Personal information
- Full name: Rodrigo Val Puertolas
- Date of birth: 5 January 2001 (age 25)
- Place of birth: Aurín, Spain
- Height: 1.78 m (5 ft 10 in)
- Position: Winger

Team information
- Current team: Mirandés

Youth career
- Zaragoza
- 2019–2020: Levante

Senior career*
- Years: Team / Apps / (Gls)
- 2019: Zaragoza B / 2 / (0)
- 2020–2023: Levante B / 16 / (0)
- 2020–2021: → Tarazona (loan) / 25 / (2)
- 2023: Brea / 14 / (1)
- 2023–2024: Huesca B / 30 / (3)
- 2024–2025: Ejea / 33 / (6)
- 2025–2026: Sanluqueño / 36 / (4)
- 2026: Eldense / 2 / (0)
- 2026–: Mirandés / 0 / (0)

= Rodri Val =

Spanish footballer

Rodrigo "Rodri" Val Puertolas (born 5 January 2001) is a Spanish professional footballer who plays mainly as a right winger for CD Mirandés.

==Career==
Born in Aurín, Huesca, Aragon, Val is a youth product of Real Zaragoza, and made his senior debut with the reserves on 6 January 2019, starting in a 0–0 Tercera División home draw against SD Tarazona. On 18 July, he moved to Levante UD, being initially a member of their Juvenil squad.

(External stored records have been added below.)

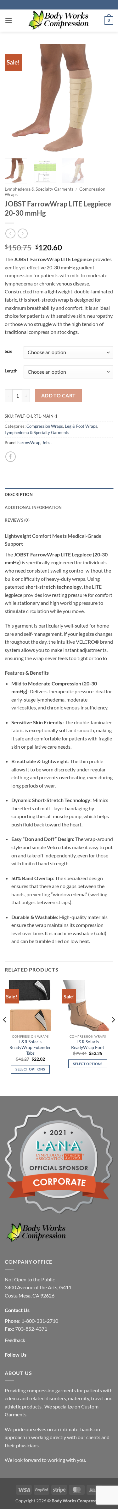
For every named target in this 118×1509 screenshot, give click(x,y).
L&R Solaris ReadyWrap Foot (87, 1044)
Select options (30, 1069)
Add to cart (58, 395)
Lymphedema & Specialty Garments (39, 189)
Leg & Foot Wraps (81, 426)
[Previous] (14, 99)
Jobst (47, 442)
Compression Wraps (44, 426)
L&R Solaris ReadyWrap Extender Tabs (30, 1047)
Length (11, 371)
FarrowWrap (28, 442)
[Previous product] (22, 233)
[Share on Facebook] (10, 456)
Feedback (15, 1340)
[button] (8, 20)
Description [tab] (19, 494)
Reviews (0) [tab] (17, 520)
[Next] (103, 99)
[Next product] (10, 233)
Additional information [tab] (33, 507)
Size (8, 351)
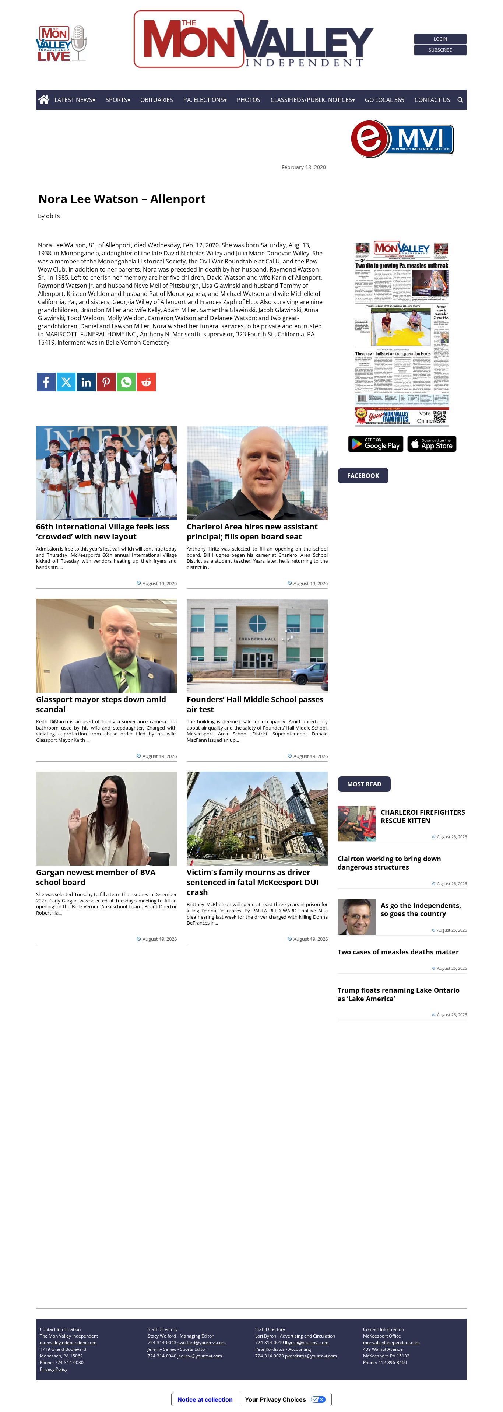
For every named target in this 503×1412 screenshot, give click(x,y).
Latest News (73, 100)
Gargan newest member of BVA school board (95, 877)
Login (440, 39)
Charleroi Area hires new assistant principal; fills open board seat (252, 531)
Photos (248, 100)
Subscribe (440, 50)
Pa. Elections (203, 100)
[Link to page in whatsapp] (126, 382)
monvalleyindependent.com (68, 1342)
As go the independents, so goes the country (421, 909)
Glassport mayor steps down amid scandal (101, 704)
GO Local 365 (384, 100)
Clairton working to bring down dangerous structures (389, 862)
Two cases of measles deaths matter (398, 951)
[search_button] (460, 100)
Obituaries (156, 100)
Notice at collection (205, 1399)
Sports (116, 100)
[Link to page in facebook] (46, 382)
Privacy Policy (53, 1369)
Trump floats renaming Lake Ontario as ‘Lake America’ (399, 994)
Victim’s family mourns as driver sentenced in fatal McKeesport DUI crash (253, 882)
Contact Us (432, 100)
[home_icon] (43, 100)
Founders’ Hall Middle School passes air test (255, 704)
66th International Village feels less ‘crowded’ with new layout (102, 531)
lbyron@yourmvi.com (306, 1342)
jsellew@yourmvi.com (199, 1356)
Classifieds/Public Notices (311, 100)
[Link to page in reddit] (146, 382)
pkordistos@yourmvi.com (311, 1356)
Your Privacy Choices (275, 1399)
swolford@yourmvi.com (201, 1342)
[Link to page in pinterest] (106, 382)
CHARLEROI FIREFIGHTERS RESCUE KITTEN (423, 816)
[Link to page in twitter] (66, 382)
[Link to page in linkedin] (86, 382)
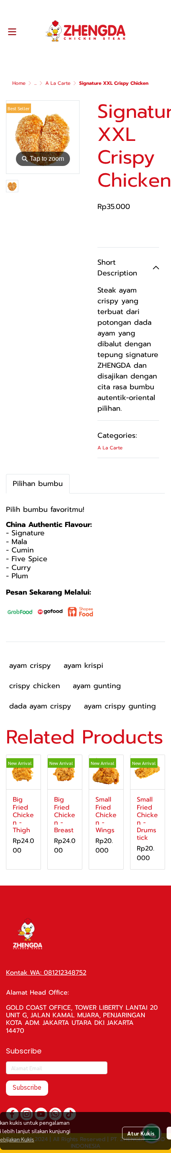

On 23 September 2020, after finishing his formation, Val was loaned to Segunda División B side Tarazona, for one year. Back to the Granotes in July 2021, he was assigned to the reserves in Segunda División RFEF, and despite being rarely used, he still renewed his contract on 1 March 2022.

In January 2023, Val moved to CD Brea also in the fourth division, but left the club in June after helping them narrowly avoid relegation. On 4 September, he moved to another reserve team, SD Huesca B in Tercera Federación.

In July 2024, Val agreed to a deal with SD Ejea in division four, being a regular starter before moving to Primera Federación side Atlético Sanluqueño CF on 11 June 2025. On 3 July 2026, despite suffering relegation, he signed a one-year contract with CD Eldense, newly-promoted to Segunda División.

Val made his professional debut on 17 August 2026, coming on as a second-half substitute for Pau Cabanes in a 3–0 away loss to UD Almería. On 1 September, however, after just one further match, he moved back to the third division with CD Mirandés.